Lac La Ronge Indian Residential School was located on the grounds in front of the cemetery, which also served as a communal cemetery and is now marked by a few headstones here and there, according to Cook-Searson. The search comes only a week after seven other First Nations started similar efforts in Delmas, Saskatchewan, where the Delmas Indian Residential School formerly existed.

It will take time to complete the job at La Ronge. On the weekend, just 30% of the burial site was investigated, with elders and other band members sometimes taking the reins of the equipment. Cook-Searson estimates that 70% of the cemetery still has to be searched.

The band intends to begin that additional work in late August. Cook-Searson stated that there has been no debate regarding whether any bodies discovered should be exhumed to help in the identification of remains.
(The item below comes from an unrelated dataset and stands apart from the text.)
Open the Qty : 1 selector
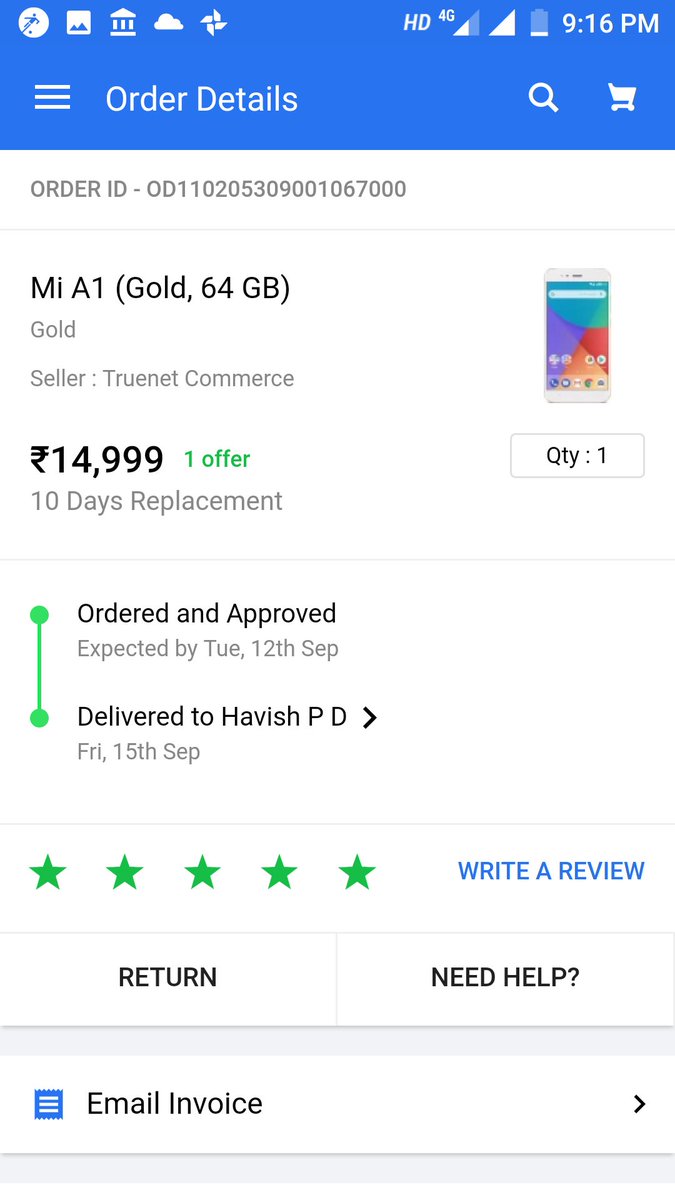The image size is (675, 1200). [x=577, y=456]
The launch this weekend was a community celebration, with food and support staff on hand.

Band member John A. Irving offered his years of study on the cemetery, including a replica of the previous residential school, in one information tent. The beginning of the hunt was attended by La Ronge Mayor Colin Ratushniak and Chief Bobby Cameron of the Federation of Sovereign Indigenous Nations. The Lac La Ronge Indian Band is Saskatchewan’s fourth recognized Indigenous tribe to begin looking for unmarked graves linked with a residential school.

The Battlefords Agency Tribal Chiefs, a group of seven First Nations, have yet to release the findings of their recent work in Delmas. Muskowekwan First Nation has announced the discovery of the remains of 35 previously unidentified students. This summer, more construction is planned for the Muscowequan residential school site.

The Cowessess First Nation revealed the discovery of 751 unmarked graves at a cemetery near the former Marieval Indian Residential School, the largest such discovery in Canada to date.